SHORT PROBLEM => Count how many lines in the rows below contain the string "screenshot", with case counting, and reply with the number alone.

Click-target data
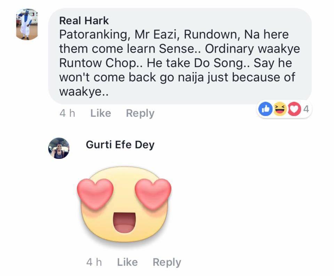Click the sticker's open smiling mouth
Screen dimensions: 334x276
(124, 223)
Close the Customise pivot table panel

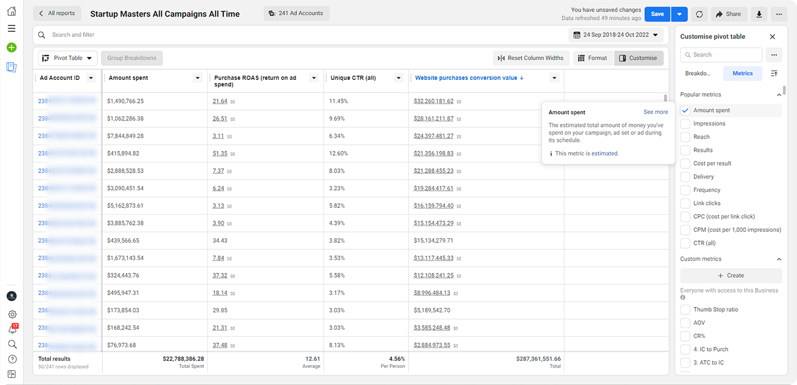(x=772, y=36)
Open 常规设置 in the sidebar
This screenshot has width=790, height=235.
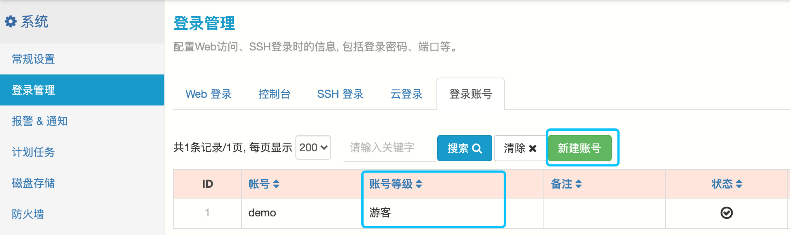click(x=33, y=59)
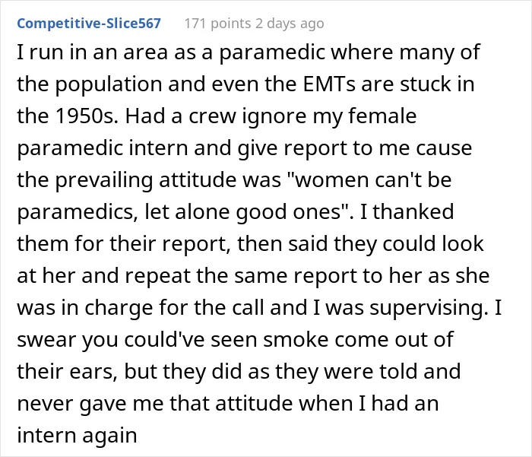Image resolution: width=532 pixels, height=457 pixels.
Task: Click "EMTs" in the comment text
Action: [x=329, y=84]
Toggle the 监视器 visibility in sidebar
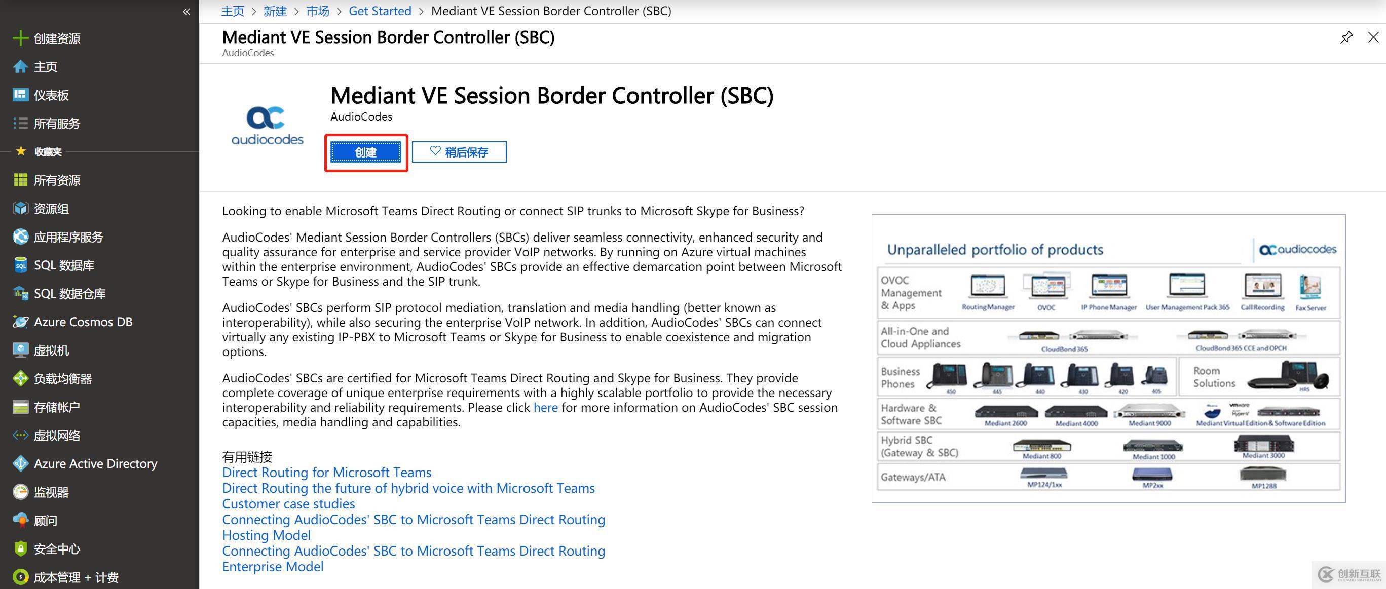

==

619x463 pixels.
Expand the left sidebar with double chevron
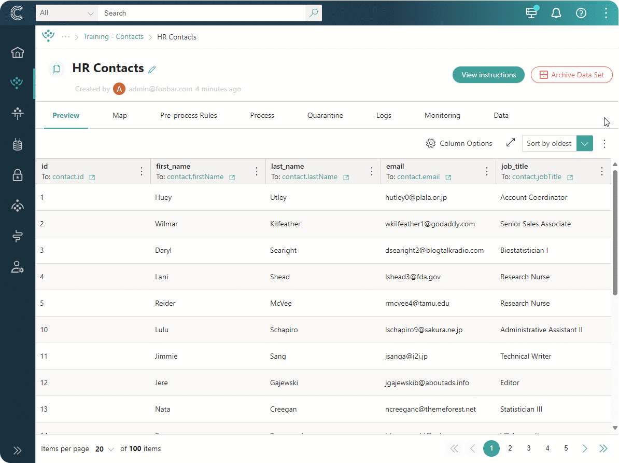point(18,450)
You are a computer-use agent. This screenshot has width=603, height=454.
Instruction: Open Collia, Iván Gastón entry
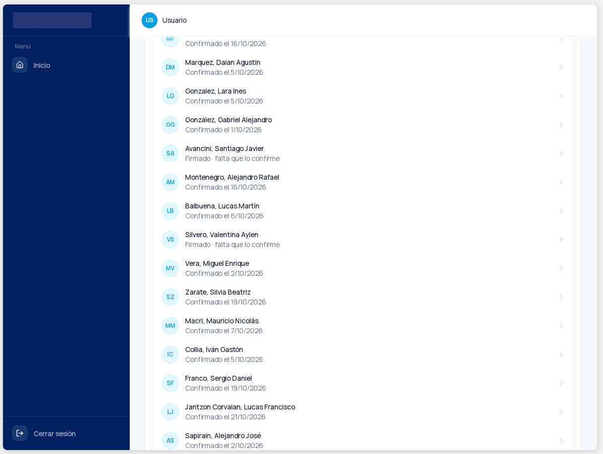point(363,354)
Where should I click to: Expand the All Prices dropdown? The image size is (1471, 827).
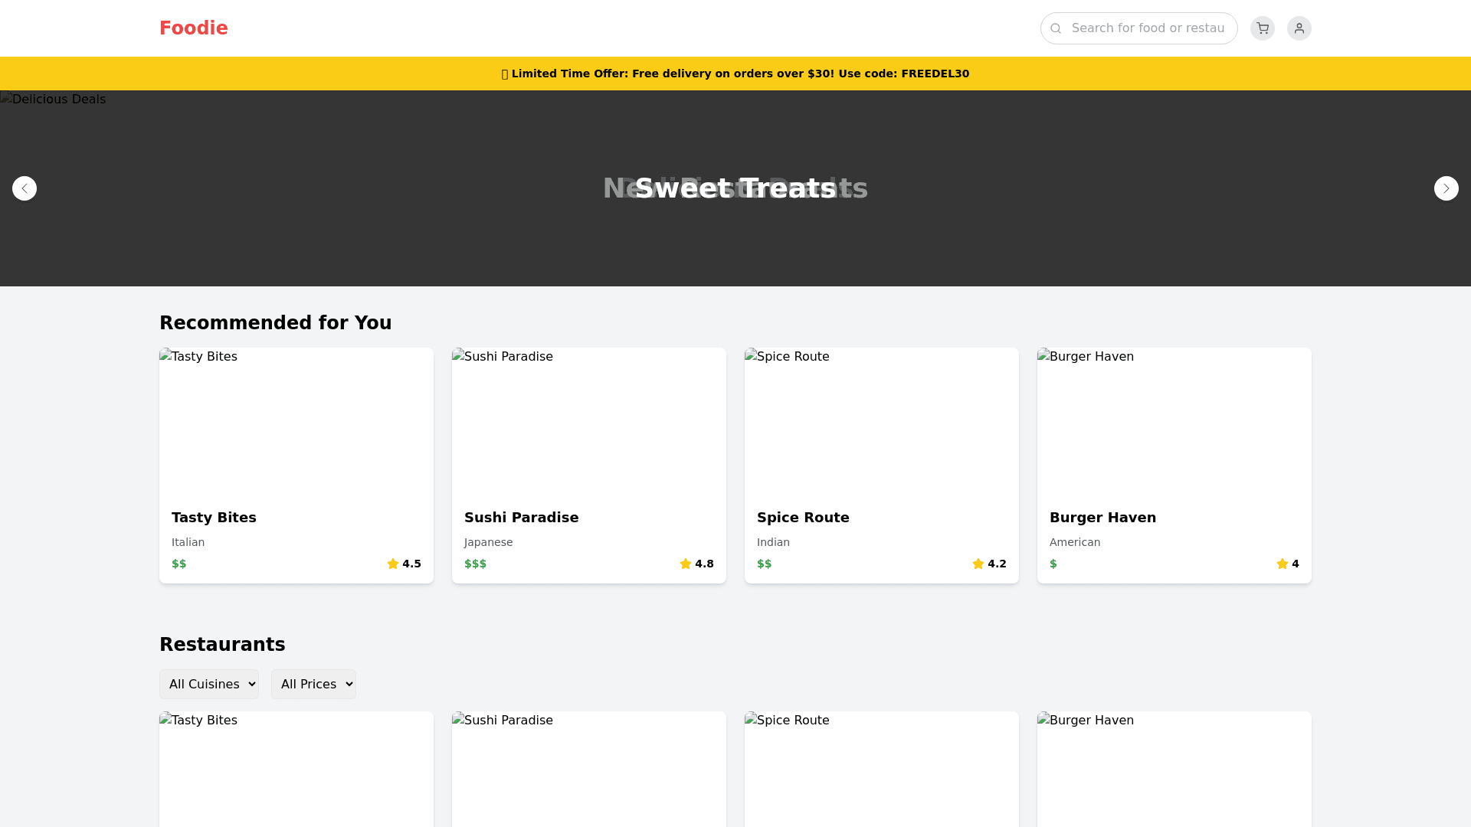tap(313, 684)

* * *

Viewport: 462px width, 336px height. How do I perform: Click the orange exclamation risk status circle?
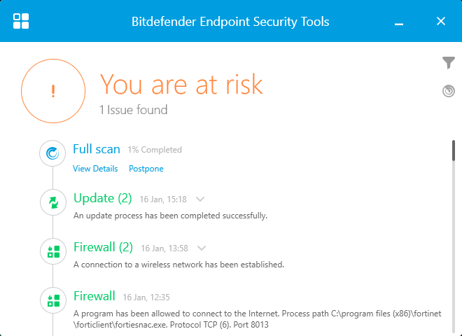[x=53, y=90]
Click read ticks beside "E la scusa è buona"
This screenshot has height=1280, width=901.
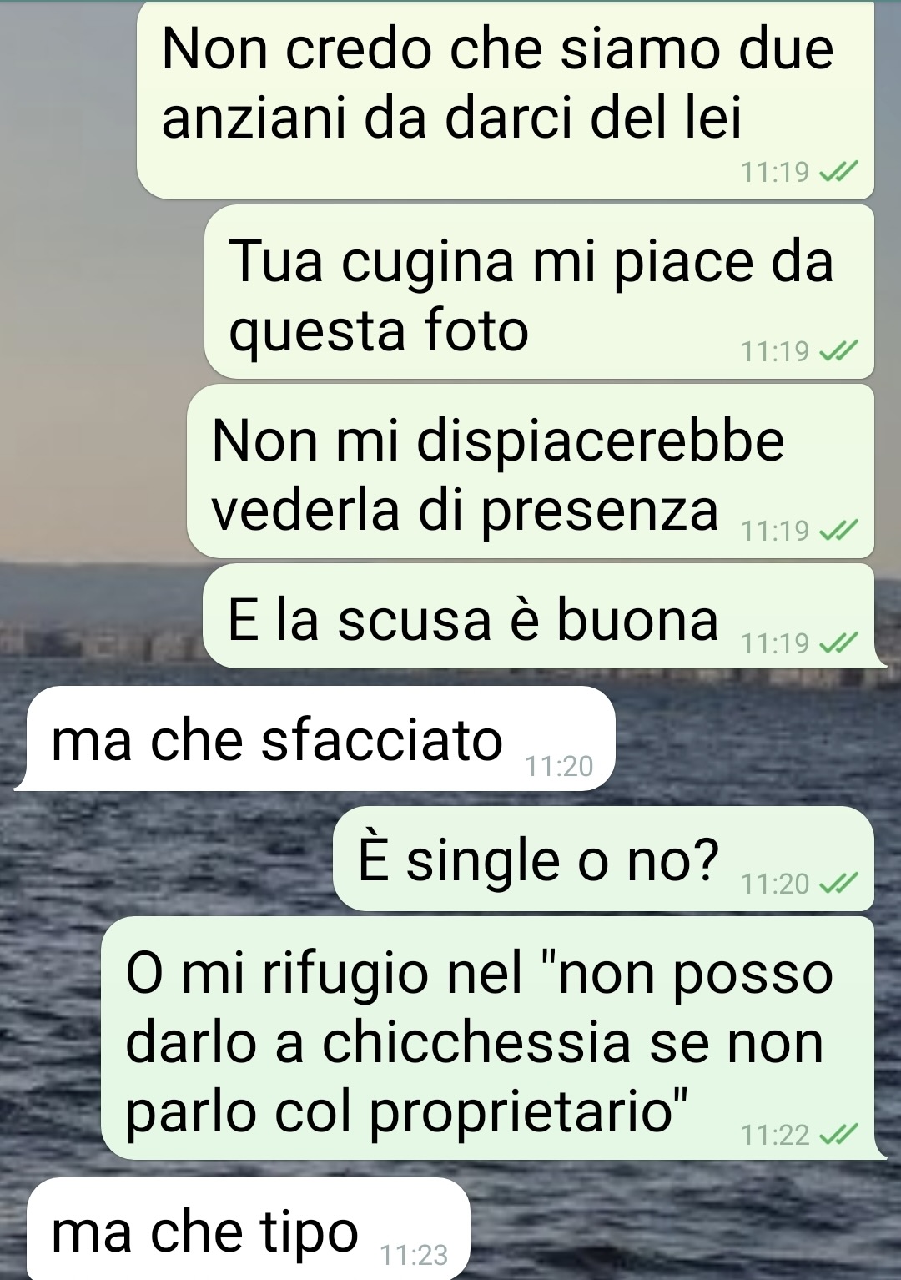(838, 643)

RESPONSE FOR THIS EXERCISE => 3